Type out all the records again exactly.

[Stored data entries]

══════════

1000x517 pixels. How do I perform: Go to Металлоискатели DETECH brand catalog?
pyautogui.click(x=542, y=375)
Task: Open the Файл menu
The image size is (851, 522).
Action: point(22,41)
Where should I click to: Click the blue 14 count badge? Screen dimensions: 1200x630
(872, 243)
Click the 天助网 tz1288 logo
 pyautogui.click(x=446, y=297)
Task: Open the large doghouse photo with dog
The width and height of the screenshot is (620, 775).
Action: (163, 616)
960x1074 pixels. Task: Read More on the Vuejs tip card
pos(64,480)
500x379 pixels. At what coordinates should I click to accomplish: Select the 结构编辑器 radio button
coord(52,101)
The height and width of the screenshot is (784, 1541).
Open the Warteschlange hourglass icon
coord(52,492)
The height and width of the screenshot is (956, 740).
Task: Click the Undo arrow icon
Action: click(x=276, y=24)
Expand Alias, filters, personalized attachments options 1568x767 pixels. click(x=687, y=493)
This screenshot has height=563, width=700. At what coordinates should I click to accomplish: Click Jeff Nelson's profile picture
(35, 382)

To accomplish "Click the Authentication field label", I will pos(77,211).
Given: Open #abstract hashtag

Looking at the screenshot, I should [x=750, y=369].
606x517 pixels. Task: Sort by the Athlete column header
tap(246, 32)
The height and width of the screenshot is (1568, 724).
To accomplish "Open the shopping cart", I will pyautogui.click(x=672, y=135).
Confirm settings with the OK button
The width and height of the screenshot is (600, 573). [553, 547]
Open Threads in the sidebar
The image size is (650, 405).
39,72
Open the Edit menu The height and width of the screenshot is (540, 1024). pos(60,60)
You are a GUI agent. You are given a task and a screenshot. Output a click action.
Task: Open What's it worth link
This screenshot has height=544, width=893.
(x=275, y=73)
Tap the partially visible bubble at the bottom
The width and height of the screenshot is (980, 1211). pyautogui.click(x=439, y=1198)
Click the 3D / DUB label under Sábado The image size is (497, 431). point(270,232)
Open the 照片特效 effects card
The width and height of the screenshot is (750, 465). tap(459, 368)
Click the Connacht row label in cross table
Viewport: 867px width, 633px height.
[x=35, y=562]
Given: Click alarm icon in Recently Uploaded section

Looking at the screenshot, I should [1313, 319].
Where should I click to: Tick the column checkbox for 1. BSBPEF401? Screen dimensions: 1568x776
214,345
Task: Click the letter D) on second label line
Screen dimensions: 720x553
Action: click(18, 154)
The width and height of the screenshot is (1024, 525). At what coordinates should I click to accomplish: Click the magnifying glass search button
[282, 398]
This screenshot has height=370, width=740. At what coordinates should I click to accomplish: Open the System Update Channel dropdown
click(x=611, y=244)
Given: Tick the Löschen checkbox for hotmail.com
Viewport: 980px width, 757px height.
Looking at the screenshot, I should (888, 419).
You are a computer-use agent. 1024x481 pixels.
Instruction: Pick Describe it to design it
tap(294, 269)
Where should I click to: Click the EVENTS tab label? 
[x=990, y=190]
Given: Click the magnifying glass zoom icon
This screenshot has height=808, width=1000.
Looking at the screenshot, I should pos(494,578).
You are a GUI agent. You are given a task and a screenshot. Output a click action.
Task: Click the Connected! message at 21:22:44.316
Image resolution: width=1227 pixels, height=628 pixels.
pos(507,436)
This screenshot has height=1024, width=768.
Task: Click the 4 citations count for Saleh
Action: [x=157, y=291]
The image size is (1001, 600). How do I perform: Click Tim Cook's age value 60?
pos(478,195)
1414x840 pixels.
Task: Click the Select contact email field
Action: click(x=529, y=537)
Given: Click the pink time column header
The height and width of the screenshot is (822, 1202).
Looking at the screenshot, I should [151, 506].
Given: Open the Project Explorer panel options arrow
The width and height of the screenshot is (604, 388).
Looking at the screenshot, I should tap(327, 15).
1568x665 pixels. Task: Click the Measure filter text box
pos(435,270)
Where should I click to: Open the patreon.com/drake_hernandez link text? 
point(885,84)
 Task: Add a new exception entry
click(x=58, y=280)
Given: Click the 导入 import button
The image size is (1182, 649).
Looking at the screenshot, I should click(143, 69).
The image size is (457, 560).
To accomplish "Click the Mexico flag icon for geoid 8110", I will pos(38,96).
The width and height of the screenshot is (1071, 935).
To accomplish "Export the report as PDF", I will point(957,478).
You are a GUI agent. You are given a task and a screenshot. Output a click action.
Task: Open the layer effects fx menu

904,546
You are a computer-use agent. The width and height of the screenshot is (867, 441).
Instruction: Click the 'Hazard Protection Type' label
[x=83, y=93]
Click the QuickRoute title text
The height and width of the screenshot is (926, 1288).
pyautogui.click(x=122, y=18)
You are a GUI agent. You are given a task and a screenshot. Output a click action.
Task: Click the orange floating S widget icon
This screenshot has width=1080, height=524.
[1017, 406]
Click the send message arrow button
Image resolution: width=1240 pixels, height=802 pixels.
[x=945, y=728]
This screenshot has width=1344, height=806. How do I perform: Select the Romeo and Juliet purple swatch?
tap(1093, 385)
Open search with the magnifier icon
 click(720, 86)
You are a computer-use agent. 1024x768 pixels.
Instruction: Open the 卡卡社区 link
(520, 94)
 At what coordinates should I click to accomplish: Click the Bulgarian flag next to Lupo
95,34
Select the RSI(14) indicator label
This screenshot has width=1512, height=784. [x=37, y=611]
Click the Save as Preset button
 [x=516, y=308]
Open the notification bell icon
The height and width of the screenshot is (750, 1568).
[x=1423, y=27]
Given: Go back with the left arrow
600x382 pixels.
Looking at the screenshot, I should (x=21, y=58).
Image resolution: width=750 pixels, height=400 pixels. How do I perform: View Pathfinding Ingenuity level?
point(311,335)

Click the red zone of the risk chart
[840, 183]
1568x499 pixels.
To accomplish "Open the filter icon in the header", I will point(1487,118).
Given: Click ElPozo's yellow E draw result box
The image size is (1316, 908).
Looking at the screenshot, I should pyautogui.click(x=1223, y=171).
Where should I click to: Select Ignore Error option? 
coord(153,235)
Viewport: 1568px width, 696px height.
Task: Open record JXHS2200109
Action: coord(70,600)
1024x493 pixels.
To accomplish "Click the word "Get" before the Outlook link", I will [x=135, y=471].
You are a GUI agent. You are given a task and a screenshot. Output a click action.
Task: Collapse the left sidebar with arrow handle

══════════

• **Output for this exercise**:
1000x517 pixels. How do I perform: Go to Металлоискатели DETECH brand catalog?
pyautogui.click(x=542, y=375)
Task: Open the Файл menu
The image size is (851, 522).
Action: point(22,41)
Where should I click to: Click the blue 14 count badge? Screen dimensions: 1200x630
(872, 243)
Click the 天助网 tz1288 logo
 pyautogui.click(x=446, y=297)
Task: Open the large doghouse photo with dog
The width and height of the screenshot is (620, 775).
Action: (163, 616)
960x1074 pixels. Task: Read More on the Vuejs tip card
pos(64,480)
500x379 pixels. At what coordinates should I click to accomplish: Select the 结构编辑器 radio button
coord(52,101)
The height and width of the screenshot is (784, 1541).
Open the Warteschlange hourglass icon
coord(52,492)
The height and width of the screenshot is (956, 740).
Task: Click the Undo arrow icon
Action: click(x=276, y=24)
Expand Alias, filters, personalized attachments options 1568x767 pixels. click(x=687, y=493)
This screenshot has height=563, width=700. At what coordinates should I click to accomplish: Click Jeff Nelson's profile picture
(35, 382)

To accomplish "Click the Authentication field label", I will pos(77,211).
Given: Open #abstract hashtag

Looking at the screenshot, I should [x=750, y=369].
606x517 pixels. Task: Sort by the Athlete column header
tap(246, 32)
The height and width of the screenshot is (1568, 724).
To accomplish "Open the shopping cart", I will pyautogui.click(x=672, y=135).
Confirm settings with the OK button
The width and height of the screenshot is (600, 573). [553, 547]
Open Threads in the sidebar
The image size is (650, 405).
39,72
Open the Edit menu The height and width of the screenshot is (540, 1024). pos(60,60)
You are a GUI agent. You are given a task and a screenshot. Output a click action.
Task: Open What's it worth link
This screenshot has height=544, width=893.
(x=275, y=73)
Tap the partially visible bubble at the bottom
The width and height of the screenshot is (980, 1211). pyautogui.click(x=439, y=1198)
Click the 3D / DUB label under Sábado The image size is (497, 431). point(270,232)
Open the 照片特效 effects card
The width and height of the screenshot is (750, 465). tap(459, 368)
Click the Connacht row label in cross table
Viewport: 867px width, 633px height.
[x=35, y=562]
Given: Click alarm icon in Recently Uploaded section

Looking at the screenshot, I should [1313, 319].
Where should I click to: Tick the column checkbox for 1. BSBPEF401? Screen dimensions: 1568x776
214,345
Task: Click the letter D) on second label line
Screen dimensions: 720x553
Action: click(18, 154)
The width and height of the screenshot is (1024, 525). At what coordinates should I click to accomplish: Click the magnifying glass search button
[282, 398]
This screenshot has height=370, width=740. At what coordinates should I click to accomplish: Open the System Update Channel dropdown
click(x=611, y=244)
Given: Tick the Löschen checkbox for hotmail.com
Viewport: 980px width, 757px height.
Looking at the screenshot, I should (888, 419).
You are a computer-use agent. 1024x481 pixels.
Instruction: Pick Describe it to design it
tap(294, 269)
Where should I click to: Click the EVENTS tab label? 
[x=990, y=190]
Given: Click the magnifying glass zoom icon
This screenshot has height=808, width=1000.
Looking at the screenshot, I should pos(494,578).
You are a GUI agent. You are given a task and a screenshot. Output a click action.
Task: Click the Connected! message at 21:22:44.316
Image resolution: width=1227 pixels, height=628 pixels.
pos(507,436)
This screenshot has height=1024, width=768.
Task: Click the 4 citations count for Saleh
Action: [x=157, y=291]
The image size is (1001, 600). How do I perform: Click Tim Cook's age value 60?
pos(478,195)
1414x840 pixels.
Task: Click the Select contact email field
Action: click(x=529, y=537)
Given: Click the pink time column header
The height and width of the screenshot is (822, 1202).
Looking at the screenshot, I should [151, 506].
Given: Open the Project Explorer panel options arrow
The width and height of the screenshot is (604, 388).
Looking at the screenshot, I should tap(327, 15).
1568x665 pixels. Task: Click the Measure filter text box
pos(435,270)
Where should I click to: Open the patreon.com/drake_hernandez link text? 
point(885,84)
 Task: Add a new exception entry
click(x=58, y=280)
Given: Click the 导入 import button
The image size is (1182, 649).
Looking at the screenshot, I should click(143, 69).
The image size is (457, 560).
To accomplish "Click the Mexico flag icon for geoid 8110", I will pos(38,96).
The width and height of the screenshot is (1071, 935).
To accomplish "Export the report as PDF", I will point(957,478).
You are a GUI agent. You are given a task and a screenshot. Output a click action.
Task: Open the layer effects fx menu

904,546
You are a computer-use agent. The width and height of the screenshot is (867, 441).
Instruction: Click the 'Hazard Protection Type' label
[x=83, y=93]
Click the QuickRoute title text
The height and width of the screenshot is (926, 1288).
pyautogui.click(x=122, y=18)
You are a GUI agent. You are given a task and a screenshot. Output a click action.
Task: Click the orange floating S widget icon
This screenshot has width=1080, height=524.
[1017, 406]
Click the send message arrow button
Image resolution: width=1240 pixels, height=802 pixels.
[x=945, y=728]
This screenshot has width=1344, height=806. How do I perform: Select the Romeo and Juliet purple swatch?
tap(1093, 385)
Open search with the magnifier icon
 click(720, 86)
You are a computer-use agent. 1024x768 pixels.
Instruction: Open the 卡卡社区 link
(520, 94)
 At what coordinates should I click to accomplish: Click the Bulgarian flag next to Lupo
95,34
Select the RSI(14) indicator label
This screenshot has width=1512, height=784. [x=37, y=611]
Click the Save as Preset button
 [x=516, y=308]
Open the notification bell icon
The height and width of the screenshot is (750, 1568).
[x=1423, y=27]
Given: Go back with the left arrow
600x382 pixels.
Looking at the screenshot, I should (x=21, y=58).
Image resolution: width=750 pixels, height=400 pixels. How do I perform: View Pathfinding Ingenuity level?
point(311,335)

Click the red zone of the risk chart
[840, 183]
1568x499 pixels.
To accomplish "Open the filter icon in the header", I will point(1487,118).
Given: Click ElPozo's yellow E draw result box
The image size is (1316, 908).
Looking at the screenshot, I should pyautogui.click(x=1223, y=171).
Where should I click to: Select Ignore Error option? 
coord(153,235)
Viewport: 1568px width, 696px height.
Task: Open record JXHS2200109
Action: coord(70,600)
1024x493 pixels.
To accomplish "Click the word "Get" before the Outlook link", I will [x=135, y=471].
You are a GUI agent. You are given a task and a screenshot. Output a click action.
Task: Collapse the left sidebar with arrow handle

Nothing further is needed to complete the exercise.